About the Blog:

Guelph Politico is locally sourced and dedicated to covering the political and cultural scene in the City of Guelph. Est. 2008.

Monday, July 21, 2014

VIDEO - The Lockout From the Union POV

The mood outside city hall at 1 Carden Street was oddly cordial. No one was shouting words of scorn at the drivers, not one was playing the blame game, and the general public - whether they be walking or driving by - offered words, or honks, of support. That's life in the cat bird seat. Even though it was their vote to reject the city's offer that sparked the lockout, the members of the Amalgamated Transit Union Local 1189 seem to be holding the high ground. But as the anger settles, and people start to seriously ask the question, why the heck did the union reject the deal in the first place?
I ventured down to the picket line at city hall today to see where the divide between worker and management lie. Long answer short: it's not about the money. Many union members said that the money being offered was fine, it was more so yes they'll take it, but what they really wanted a deal on was working conditions. What does that mean? Well, the transit is still missing that lunchroom the city promised when they designed Guelph Central Station. The current lunch facilities are, according to ATU 1189 President Andrew Cleary, a 9 minute walk to and from the station, leaving about 12 minutes for drivers to scarf down lunch.
What else? They don't like the unisex washrooms at GCS. The maintenance crew thinks they've been overlooked in the negotiations, responsible for a fleet of buses and put under enormous pressure to keep them running to meet the city's increased demand but not increased support. There's also still some hard feelings. Yes, there was all that stuff we said when the routes changed almost three years ago, but they're also still stinging from taking the blame for that overtime controversy, especially when much of that overtime has because of city mandated provisions like the late night bus service. 
Most interestingly though, I was told that the union might have accepted a one year extension of the current contract if it meant that the city would keep negotiating with them about the finer points of their demands concerning working conditions. So any which way you slice it, the ball is in the city's court as union members say they're ready, willing and able to work. Now. If only the City of Guelph will take the locks off and come back to the bargaining table. 
Here's the Guelph Polideo I shot today: 

In the meantime, if you're stuck for a way of getting around, use Twitter and the hashtag #GuelphCarpool to see if someone's going your way. There's also a Facebook page as well if that's your social media platform of choice. Sit tight folks, this one looks like it might go long.

1 comment:

Anonymous said...

I appreciate that you took the time to speak in some depth with transit drivers and share the information you collected in your video with everyone. It’s the first bit of news I’ve seen that goes into some depth and it’s welcome detail indeed as I try to comprehend what is going on.
Next, you could attempt to get answers from city staff or management! Nothing I've watched or read seems to tell me WHY they are locking out their workers rather than continuing to bargain with them, especially when the union has not taken a vote in favour of strike action.
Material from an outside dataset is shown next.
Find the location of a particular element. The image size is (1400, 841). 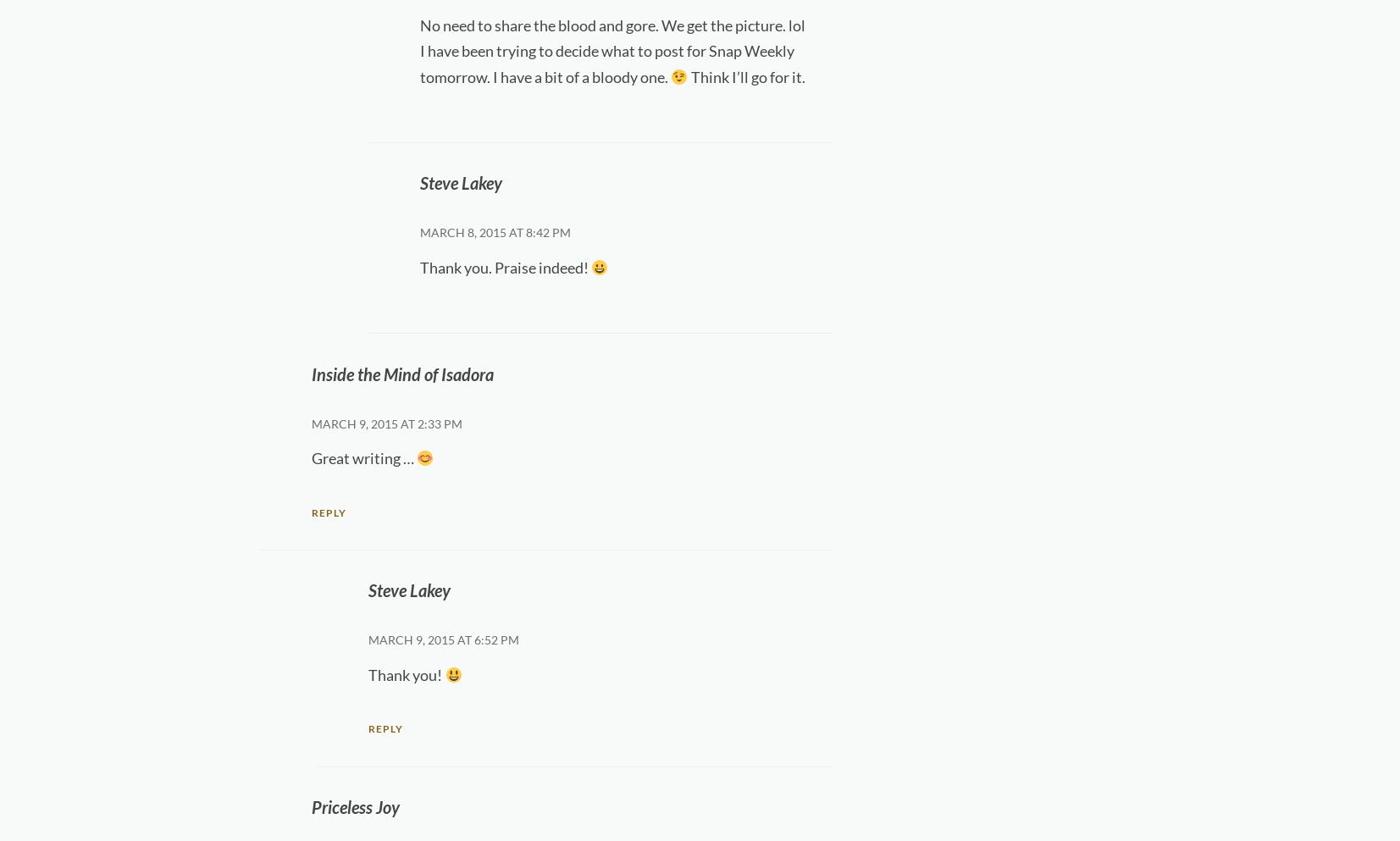

'Great writing …' is located at coordinates (309, 456).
Taxpayers pay the salaries for city managers and staff and both councillors and citizens have the right to expect answers about this ridiculous decision to lock out workers. Without a reasonable response that is not full of rhetoric and devoid of the most basic detail, we are left to assume that the city has decided to suspend service, blame it on their employees, take their summer holidays and then happily balance their budget after they recoup the $1M+ loss they suffered in the last year due to their own scheduling and poor management.
Of course, I believe the city will suddenly have a desire to negotiate again – I predict this will happen in late August – in order to avoid losing the huge amount of money that each full time university student pays to support the bus system.
All this drama by city managers to save a few bucks on the backs of those who can ill afford the lack of service and who don’t have the power to fight. I am disgusted that the managers I pay aren't at the bargaining table. I say, "Get back to the table, it's your job." It may be tough work for the city managers, but as I seem to recall, their remuneration reflects the effort.